By Vet Adam Van den Broek

High blood pressure (HYPERTENSION) is a relatively common condition in cats and dogs, as it is in people, and is defined crudely as the force that is generated in the body’s blood vessels by the beating heart.

Normal systolic blood pressure ranges from 110-160mm of mercury, (Hg), and diastolic from 60-90mm of mercury. Anything that is consistently over 170mmHg in an unstressed cat, and 180mm Hg in a dog is considered high, although it should be stated that these figures are subjective.

At the clinic, hypertension is something more commonly diagnosed in cats than dogs, and is typically secondary to either renal disease or hyperthyroidism, which are both common conditions seen as cats get older.

In dogs, it is usually secondary to other underlying disease e.g. Cushing’s, which is also known as Hyperadrenocorticism.

Primary heart issues can also cause hypertension.

Sometimes what is called primary hypertension is diagnosed, without any obvious underlying cause, but this is less common.


It can result in reduced blood flow to organs, with consequent damage, and reduced oxygen and nutrient supply to e.g. kidneys, heart, liver, and cause things such as blood clots in the legs, or even lungs, and therefore be life threatening.

The heart has to work harder to pump the blood around the body, so long term it can result in enlargement to the heart and eventually heart failure

Blood supply to the eyes and brain can be affected, resulting in loss of function and long term damage, bleeding in both the brain and eyes, retinal detachment, and blindness amongst other things.


In practice blood pressure is measured indirectly in a similar way to that in your G.P. surgery or hospital, with the use of a cuff that is placed around your dog or cat’s leg or tail.
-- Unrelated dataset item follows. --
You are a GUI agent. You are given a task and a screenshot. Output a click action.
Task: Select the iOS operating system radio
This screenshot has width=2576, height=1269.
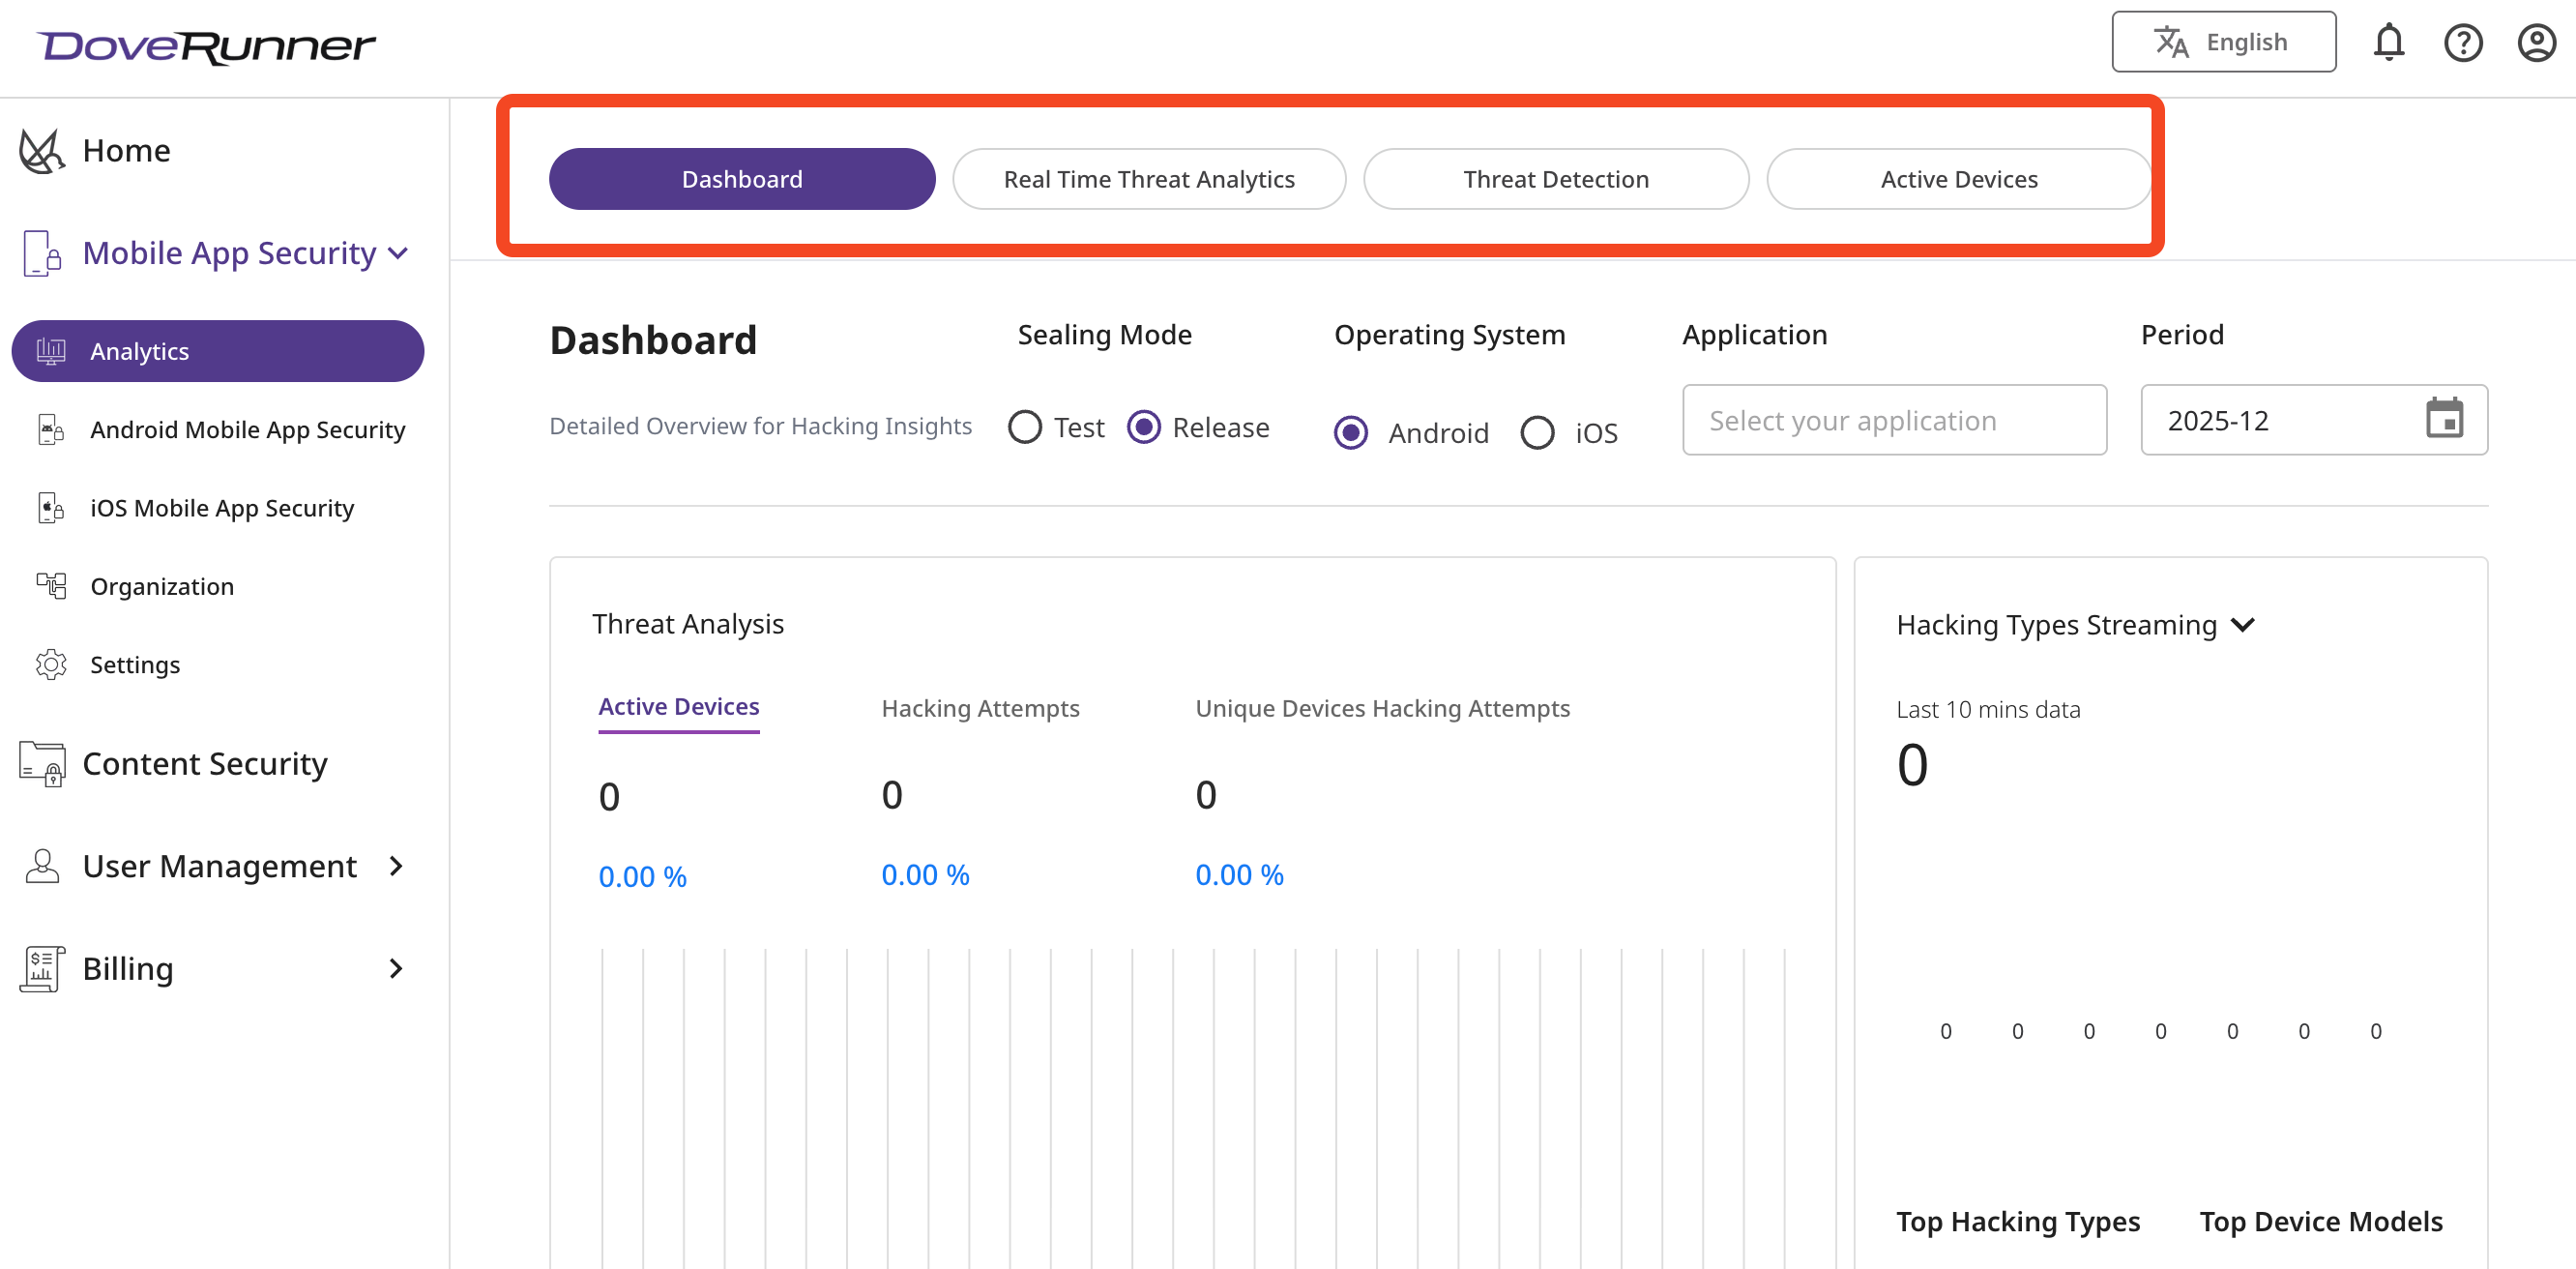click(x=1537, y=433)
It does not take very long to do and is fairly cheap as well, and given the potentially serious, and life-threatening consequences of hypertension if left untreated, it is essential that it is diagnosed early and treatment started.
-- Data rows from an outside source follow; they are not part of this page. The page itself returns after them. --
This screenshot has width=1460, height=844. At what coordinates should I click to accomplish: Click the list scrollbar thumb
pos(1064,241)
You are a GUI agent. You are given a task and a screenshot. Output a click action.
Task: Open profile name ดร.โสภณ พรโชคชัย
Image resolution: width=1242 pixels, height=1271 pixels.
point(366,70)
Ideally blood pressure should be measured every year in animals over 10 years of age, and every 3 months if your pet is found to be suffering from hypertension, to assess response to treatment, but would largely depend on each case and this is something that we would discuss with you.
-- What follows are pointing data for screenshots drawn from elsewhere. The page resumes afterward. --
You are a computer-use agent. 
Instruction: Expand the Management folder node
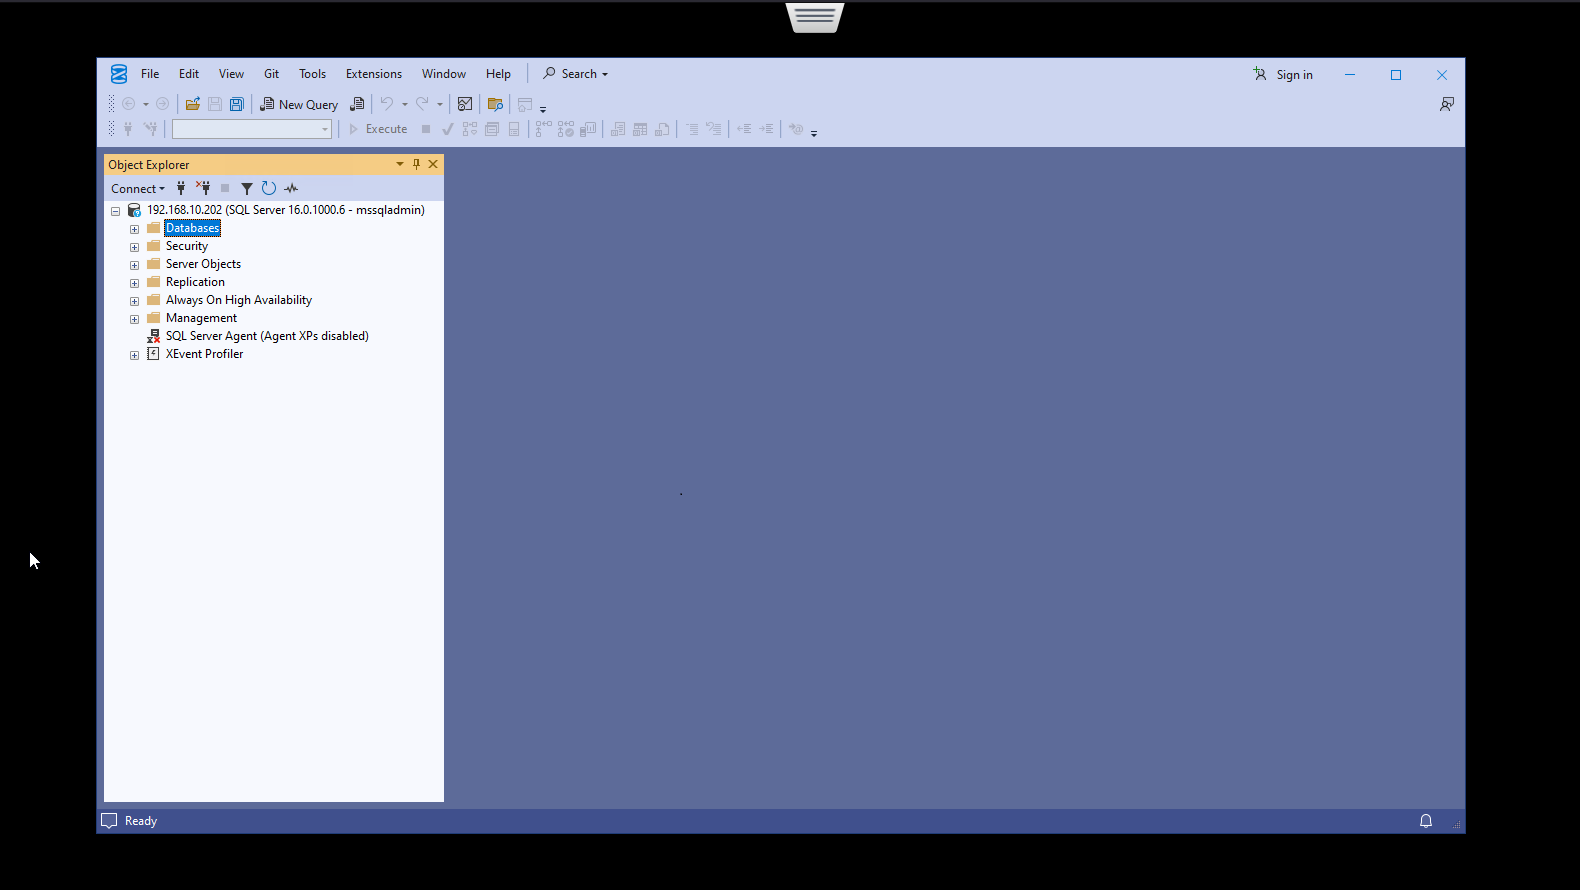[x=134, y=319]
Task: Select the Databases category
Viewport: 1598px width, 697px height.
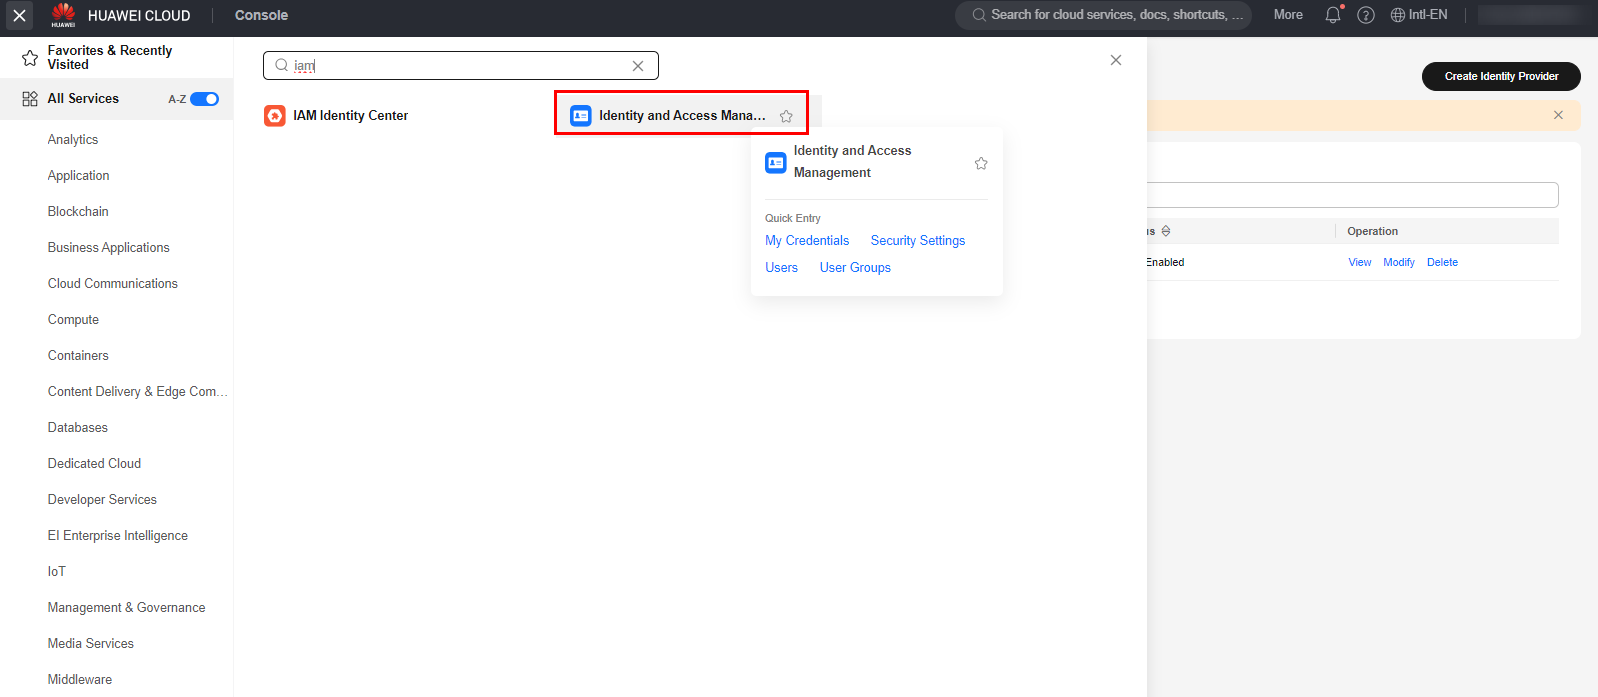Action: coord(77,428)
The most commonly used drug is one called Amlodipine ,and this is used once daily at the prescribed dose long term. Sometimes the dose may need to be increased, other drugs may be required if blood pressure is persistently high despite the treatment, for instance Benazepril, a drug known also as an “Ace inhibitor”.

Obviously the underlying cause also needs to be treated, or at least managed and controlled as best as possible also, in order to minimise the risk of secondary complications that can be life-threatening.